Frankly, the first relief from tyranny Libertarianism offers is precisely that it DOES NOT prescribe solutions to the things people see as problems. It rejects imposing any group's goals on the whole of society - or at least those that must be coerced. Instead the operative principle is that humans will naturally engage in just those cooperative actions that arise organically from the first principles of free action and are self-sustaining in a free market.

Are you now envisioning a lawless and chaotic anarchy? That's not an unusual first reaction; you should examine your reasons for thinking this.
Could it be that you have no respect for the moral fiber or intelligence of your fellow Man? Probably not. Most likely your imagination is just too weak to guess how a complex marketplace will develop a spontaneous order. In a sense, this typical failure of imagination proves the hopelessness of the prescriptive-law approach itself. Why should you believe that our benevolent overlords have any better imaginations?  And suppose they did, how do you KNOW one idea is better than another without the side-by-side competition typical of free markets?

The key definition here is that the solutions you seek to personal or social problems are each Goods. Law is a Good; it takes energy and patience to develop wisely, it takes scientific thought to discover natural law, and myriad dispute resolutions to negotiate the conventions of common law.  But like all Goods, more can be provided more efficiently by a free market than by any arbitrarily restricted market or by a central planner. Regional political law is merely an experiment to approximate a true marketplace for laws - it works better where people are free to move to the jurisdiction that best suits their needs and temperament. But political law and majority rule are not well-formed market outcomes. Votes are not scarce resources; the political economy is entirely artificial. We should not be trusting it with Goods as important as Law and Security.  Some societies trusted it with basic human needs such as groceries and they lived on breadlines...

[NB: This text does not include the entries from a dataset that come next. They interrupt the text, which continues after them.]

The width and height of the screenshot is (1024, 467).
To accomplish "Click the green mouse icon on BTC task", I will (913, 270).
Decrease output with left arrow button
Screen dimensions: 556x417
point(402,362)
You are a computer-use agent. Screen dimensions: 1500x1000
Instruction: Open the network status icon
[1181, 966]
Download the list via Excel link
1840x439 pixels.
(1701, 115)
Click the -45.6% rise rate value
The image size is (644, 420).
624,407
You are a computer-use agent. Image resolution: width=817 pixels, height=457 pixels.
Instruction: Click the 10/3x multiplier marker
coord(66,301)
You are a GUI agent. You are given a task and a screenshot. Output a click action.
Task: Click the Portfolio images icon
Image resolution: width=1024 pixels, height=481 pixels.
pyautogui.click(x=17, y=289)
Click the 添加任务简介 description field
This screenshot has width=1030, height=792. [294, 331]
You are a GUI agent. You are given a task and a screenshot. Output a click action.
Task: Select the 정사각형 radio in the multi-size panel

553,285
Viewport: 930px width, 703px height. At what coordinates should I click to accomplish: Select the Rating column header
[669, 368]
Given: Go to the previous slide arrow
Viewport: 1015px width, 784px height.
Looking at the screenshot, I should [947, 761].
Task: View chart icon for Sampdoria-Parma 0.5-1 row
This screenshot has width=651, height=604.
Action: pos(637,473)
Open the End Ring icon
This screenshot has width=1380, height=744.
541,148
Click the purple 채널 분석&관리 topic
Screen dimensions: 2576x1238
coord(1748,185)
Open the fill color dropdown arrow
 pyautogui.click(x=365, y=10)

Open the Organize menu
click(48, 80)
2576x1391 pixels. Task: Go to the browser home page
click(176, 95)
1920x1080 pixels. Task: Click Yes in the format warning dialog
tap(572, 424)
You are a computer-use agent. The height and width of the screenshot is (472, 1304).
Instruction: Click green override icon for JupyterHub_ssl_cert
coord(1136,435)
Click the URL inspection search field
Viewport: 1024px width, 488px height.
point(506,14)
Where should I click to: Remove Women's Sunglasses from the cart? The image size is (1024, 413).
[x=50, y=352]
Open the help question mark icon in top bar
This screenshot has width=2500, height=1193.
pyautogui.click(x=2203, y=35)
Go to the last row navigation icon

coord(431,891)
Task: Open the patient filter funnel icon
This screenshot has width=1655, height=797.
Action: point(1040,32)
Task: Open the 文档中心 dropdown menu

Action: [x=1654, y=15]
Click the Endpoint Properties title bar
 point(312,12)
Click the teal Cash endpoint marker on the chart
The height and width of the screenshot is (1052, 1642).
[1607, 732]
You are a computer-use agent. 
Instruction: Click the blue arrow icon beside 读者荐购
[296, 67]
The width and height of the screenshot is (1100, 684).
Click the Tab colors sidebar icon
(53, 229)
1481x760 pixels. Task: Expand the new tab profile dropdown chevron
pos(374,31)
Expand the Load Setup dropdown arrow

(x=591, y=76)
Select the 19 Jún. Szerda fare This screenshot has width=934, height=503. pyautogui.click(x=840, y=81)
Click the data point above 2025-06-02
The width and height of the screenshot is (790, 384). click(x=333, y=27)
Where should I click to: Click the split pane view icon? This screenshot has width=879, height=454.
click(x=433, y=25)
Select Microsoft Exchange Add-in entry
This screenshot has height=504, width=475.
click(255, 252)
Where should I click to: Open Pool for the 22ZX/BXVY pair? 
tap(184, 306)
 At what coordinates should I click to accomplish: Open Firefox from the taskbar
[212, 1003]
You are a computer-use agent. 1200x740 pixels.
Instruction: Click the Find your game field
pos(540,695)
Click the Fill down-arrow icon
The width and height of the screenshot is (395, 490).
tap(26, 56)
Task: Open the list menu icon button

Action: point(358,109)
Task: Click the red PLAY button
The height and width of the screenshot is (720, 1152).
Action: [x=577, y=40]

 The next time you're stumped by a deep policy question like "Who would coin the Money in a libertarian country?" don't give up and appeal to some Intelligent Designer to write a bill before Congress - that's just more Magic MumboJumbo.  Instead ask, how would real live Free Humans handle this left to their own devices?  If you're a great thinker you'll save the world.  If you're only an average thinker, you will learn something profound about the rates of declining marginal utility of different goods. If you're a numbskull you'll just say "Clearly we need Legal Tender from a Federal Reserve Bank"  after all that's how cavemen did it, right?

I urge you to turn your "objections" into research projects for the day when True Freedom arrives.  Empires don't last forever, the real world is actually an anarchy except for the known constants of Human and Physical nature.  Base your philosophy on those and you won't go wrong.